De sumo interés son las palabras en las que explicita y explica el origen de su estilo aforístico. “Ahora me espanto muy a menudo especialmente cuando leo los pasajes más largos, a causa de los malos recuerdos. Exceptuando algunas líneas, todo ha sido pensado y esbozado a lápiz en 6 pequeños cuadernos, mientras caminaba: la transcripción me costaba ponerme malo casi todas las veces. He tenido que abandonar unas 20 cadenas más largas de pensamientos, desgraciadamente muy importantes, porque no encontraba nunca tiempo para extraerlas de los espantosos garabatos a lápiz […] Después olvido la conexión de los pensamientos entre sí” (p. 384; carta del 5 de octubre de 1879 dirigida a Heinrich Köselitz); “En este escrito es tan frecuente el riesgo de malentendidos; la brevedad, el maldito estilo telegráfico al que me obligan cabeza y ojos, es la causa” (p. 393; tarjeta postal del 5 de noviembre de 1879 a Köselitz). En cualquier caso, no hay que olvidar que Nietzsche hizo de la necesidad virtud y que elevó el estilo aforístico a cumbres por ahora inalcanzadas. (“Yo ya sé de un buen número de sentencias que, por ejemplo un La Rochefoucauld, a buen seguro envidiaría”, afirmaba otro sabio, Jacob Burckhardt; p. 442).
En cuanto a la edición de este volumen, tenemos que lamentar que no la encontramos a la altura del segundo. Por desgracia, en muchos aspectos parecemos haber regresado al descuido del primero.
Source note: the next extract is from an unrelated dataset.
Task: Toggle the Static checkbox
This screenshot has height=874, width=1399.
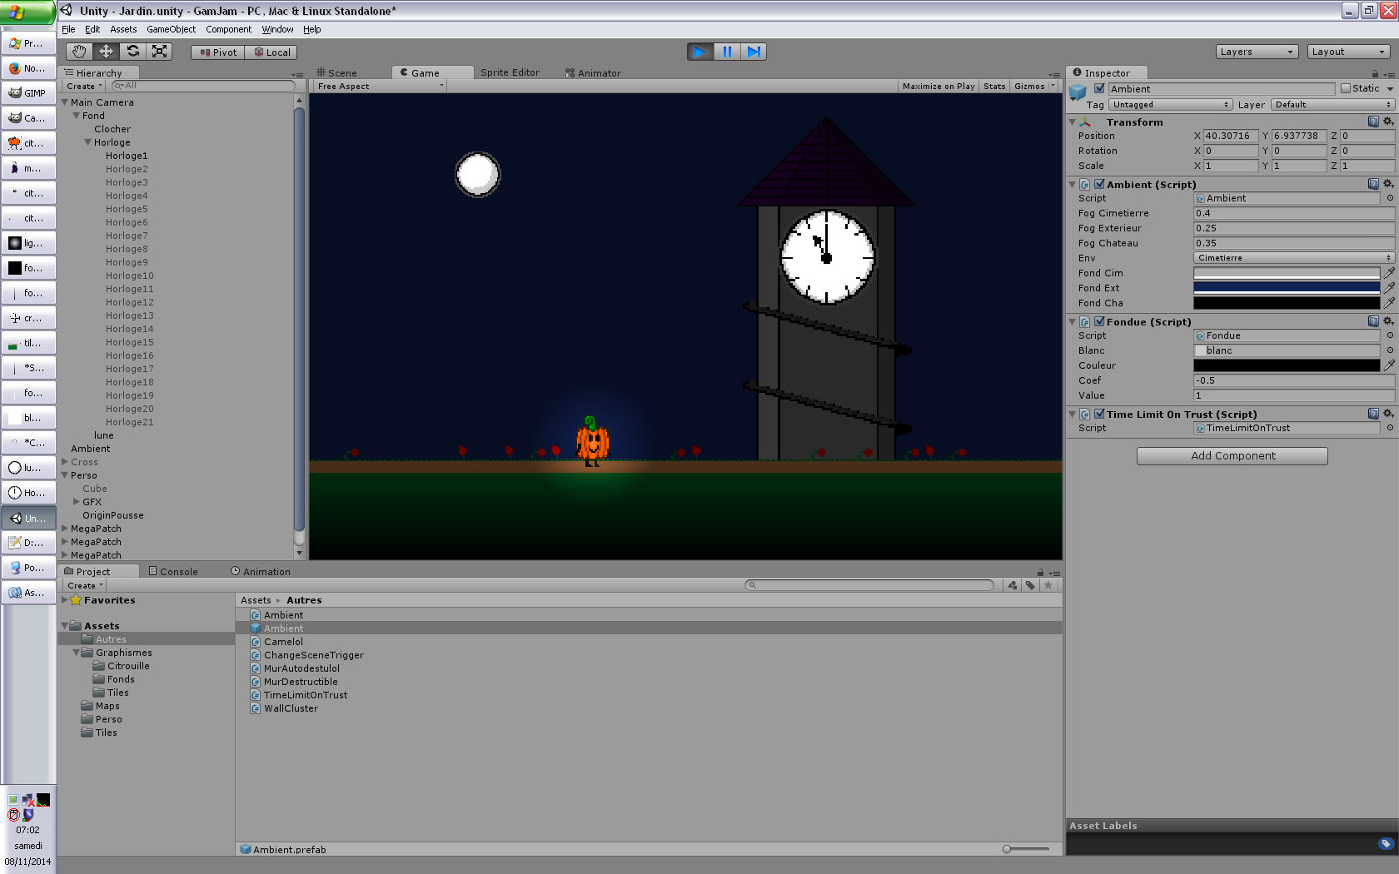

Por ejemplo, leemos: “que anteriormente con seguridad” (p. 152); “en la p. 96 o 98” (p. 158); “que su obra” (p. 235), por “que tu obra”; “los druídas” (p. 241); en la página 400 lo siguiente tendría que aparecer en cursiva y con un tamaño de letra menor: “Respuesta a una carta no conservada de Franz Overbeck”. Tampoco convence que en el lugar de El gay saber, título que tradicionalmente se ha venido usando en lengua castellana, el traductor se decante, sin justificarlo, por La ciencia alegre (p. 444 et passim). Y aunque se tengan en cuenta el conocimiento y habilidad de Andrés Rubio como traductor, no parece disculpable que a la hora de distribuir los signos de puntuación se cometan dislates como los que se pueden padecer, por ejemplo, en las páginas 57, 60, 73, 94, 146 y 241 (valga esta muestra: “Aún lamento profundamente, que la estancia por aquí haya estado llena de calamidades”), como si careciésemos de manuales de gramática y del ejemplo de Sánchez Pascual y Santiago Guervós.